Sorting array or AssocArrays by value.

Frits van Bommel fvbommel at REMwOVExCAPSs.nl
Sun May 4 07:18:57 PDT 2008


Me Here wrote:
> Problem: That works fine if the values in the origianl array are unique.
> But in this case thay are not. This is frequency information. 
> The index to the array is numeric value of words in a file. 
> The values are counts of the occurance of that value in the file,

Try putting them in an array of structs with overloaded opCmp, and then 
sorting that.

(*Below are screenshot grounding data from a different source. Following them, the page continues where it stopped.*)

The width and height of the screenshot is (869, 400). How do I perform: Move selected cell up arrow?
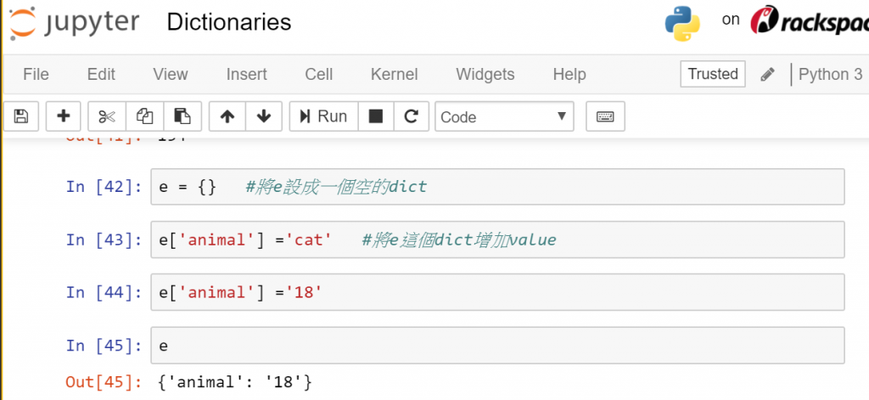[227, 116]
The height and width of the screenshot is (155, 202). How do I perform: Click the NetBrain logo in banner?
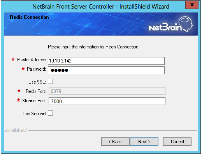click(170, 24)
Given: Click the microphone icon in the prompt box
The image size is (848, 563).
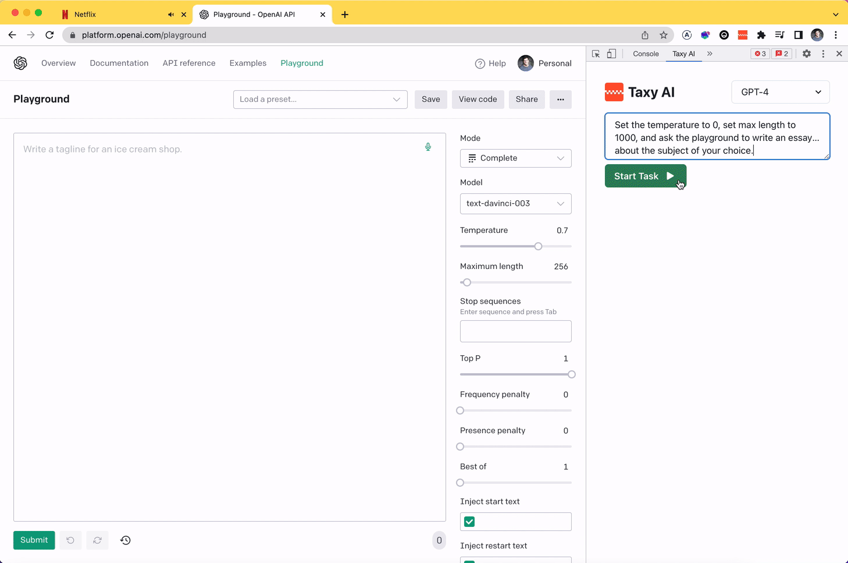Looking at the screenshot, I should tap(428, 147).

For example:
-----
module test;

import tango.io.Stdout;
import tango.text.convert.Format;

struct Pair {
     int a, b;

     int opCmp(Pair* other) {
         if (a != other.a)
             return typeid(typeof(a)).compare(&a, &other.a);
         return typeid(typeof(b)).compare(&b, &other.b);
     }

     char[] toString() {
         return Format("{}:{}", a, b);
     }
}

void main() {
     int[int] aa = [43: 2, 42: 12, 10: 3, 100: 1000, 101: 200, 7: 3];
     Stdout(aa).newline;

     auto arr = new Pair[aa.length];
     size_t i = 0;
     foreach (key, val ; aa)
         arr[i++] = Pair(val, key);

     arr.sort;

     Stdout(arr).newline;
}
-----
output:
=====
{ 100=>1000, 101=>200, 7=>3, 10=>3, 42=>12, 43=>2 }
[ 2:43, 3:7, 3:10, 12:42, 200:101, 1000:100 ]
=====

Notes:
* Tango is only used for formatting and could easily be replaced by 
appropriate Phobos routines.
* I used typeid().compare because simple subtraction might overflow for 
integer data >= int.sizeof.
* You may want to use an unsigned type for the frequency. Just change 
the types of the AA and the Pair member data. Optionally, template Pair 
on the types if you need to do this for multiple data types.